We also note that the report has been the subject of editorials in the British Medical Journal and the Lancet. It was not mentioned in 8/27 and 9/3/08 editions of JAMA or in the 8/28 and 9/4/08 editions of the New England Journal of Medicine.

From: “David Woodward” <David.Woodward@neweconomics.org>
Subject: Commission on Social Determinants of Health - a Golden Opportunity!

As is well known by now, the Commission on Social Determinants of Health has finally published its report, which can be downloaded at http://www.who.int/social_determinants/final_report/csdh_finalreport_2008.pdf. There is a great deal of very valuable material in it not only on health systems and policies, but also on economic policies, globalisation and global governance. Unfortunately, this is played down in the Executive Summary, limited in the recommendations it makes, and virtually absent from the official WHO press release - and consequently from all of the media coverage we’ve seen so far.

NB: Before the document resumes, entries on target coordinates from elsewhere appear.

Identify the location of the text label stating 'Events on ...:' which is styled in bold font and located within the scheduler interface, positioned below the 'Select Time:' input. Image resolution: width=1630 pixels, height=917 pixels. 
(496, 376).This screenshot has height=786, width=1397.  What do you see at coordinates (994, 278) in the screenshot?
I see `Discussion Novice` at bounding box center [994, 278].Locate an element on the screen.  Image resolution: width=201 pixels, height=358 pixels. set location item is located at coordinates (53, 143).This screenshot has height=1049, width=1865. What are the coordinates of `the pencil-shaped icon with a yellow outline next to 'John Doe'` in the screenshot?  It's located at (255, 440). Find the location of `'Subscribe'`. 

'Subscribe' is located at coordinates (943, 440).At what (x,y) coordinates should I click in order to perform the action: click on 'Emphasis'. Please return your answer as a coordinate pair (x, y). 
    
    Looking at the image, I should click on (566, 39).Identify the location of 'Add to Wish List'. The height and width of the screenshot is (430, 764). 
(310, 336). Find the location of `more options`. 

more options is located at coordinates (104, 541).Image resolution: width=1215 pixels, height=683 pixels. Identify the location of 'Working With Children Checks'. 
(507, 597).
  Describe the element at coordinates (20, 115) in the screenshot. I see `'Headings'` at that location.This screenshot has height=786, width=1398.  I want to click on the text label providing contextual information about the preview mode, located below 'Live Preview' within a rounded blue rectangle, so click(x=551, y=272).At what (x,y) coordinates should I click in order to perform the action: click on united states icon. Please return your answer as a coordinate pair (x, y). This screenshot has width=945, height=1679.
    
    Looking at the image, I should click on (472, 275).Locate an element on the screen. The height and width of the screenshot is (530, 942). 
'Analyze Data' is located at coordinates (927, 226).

To redress the balance, we are attaching a (wholly unofficial) “synopsis”, drawing together and summarising what the main text of the report says in a number of key areas. (Take it from us, it is much more interesting than the Executive Summary!) Anything anyone can do to highlight these aspects of the report would be invaluable - it has some of the best ammunition we’ve had for years!

Part 1: What the Report of the Commission on Social Determinants of Health says about:

Health Care

Other Health-Related Services

Economic Models of Development

Markets and the Corporate Sector

Employment and Livelihoods

Social Protection

While the Commission makes a number of specific recommendations, these are constrained by its mandate, and as a result do not include many suggestions and proposals included in the body of the report, or address specific issues which are clearly identified as necessary if the Commission’s objective of “closing the gap in a generation” is to be fulfilled. At the same time, because of the very complex and inter-connected nature of influences on the social determinants of health, material relevant to a number of key issues is spread across several sections of the report. The following is an attempt to draw the material in the report together, in summary form, under a number of thematic headings, highlighting the Commission’s suggestions and proposals, and the specific needs it identifies, as well as its formal recommendations.

It should be emphasized that this synopsis has no official status, that it has been compiled entirely independently of the Commission and its secretariat, and that it should in no way be attributed to them. While the contents are intended to reflect what the report says on each subject, some selectivity has been inevitable, and the emphasis undoubtedly reflects the priorities of the writer.

Health Care

The Commission is strongly critical of recent health-sector reforms, which it sees as a product of broader economic influences and driven by international agencies, commercial actors, and medical groups. These reforms have resulted in health care becoming increasingly commodified, commercialised and fragmented, and promoted a narrow technical/medical focus. This has undermined the development of comprehensive primary health care, and generated a stark and growing divide between over- and under-consumption of health-care services between the rich and the poor worldwide.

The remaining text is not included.